▸ **What you need to do**
Count the lines in the data below that contain the string "perform", treating uppercase and lowercase as different. Give only the number.

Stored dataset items
════════

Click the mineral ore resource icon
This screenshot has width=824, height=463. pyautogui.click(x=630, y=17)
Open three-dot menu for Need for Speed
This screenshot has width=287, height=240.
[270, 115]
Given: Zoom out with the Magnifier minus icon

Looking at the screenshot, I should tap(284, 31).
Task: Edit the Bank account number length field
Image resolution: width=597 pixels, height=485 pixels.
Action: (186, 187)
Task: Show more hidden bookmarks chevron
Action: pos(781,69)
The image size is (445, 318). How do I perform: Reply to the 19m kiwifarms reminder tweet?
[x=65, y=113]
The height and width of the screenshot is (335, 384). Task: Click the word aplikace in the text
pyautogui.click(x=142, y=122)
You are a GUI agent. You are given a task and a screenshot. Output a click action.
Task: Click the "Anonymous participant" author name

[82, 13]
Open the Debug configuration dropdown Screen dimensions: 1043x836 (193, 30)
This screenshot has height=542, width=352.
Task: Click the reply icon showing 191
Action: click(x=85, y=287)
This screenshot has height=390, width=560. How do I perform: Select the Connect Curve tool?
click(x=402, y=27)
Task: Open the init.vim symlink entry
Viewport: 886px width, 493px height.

════════

▸ **The answer**
2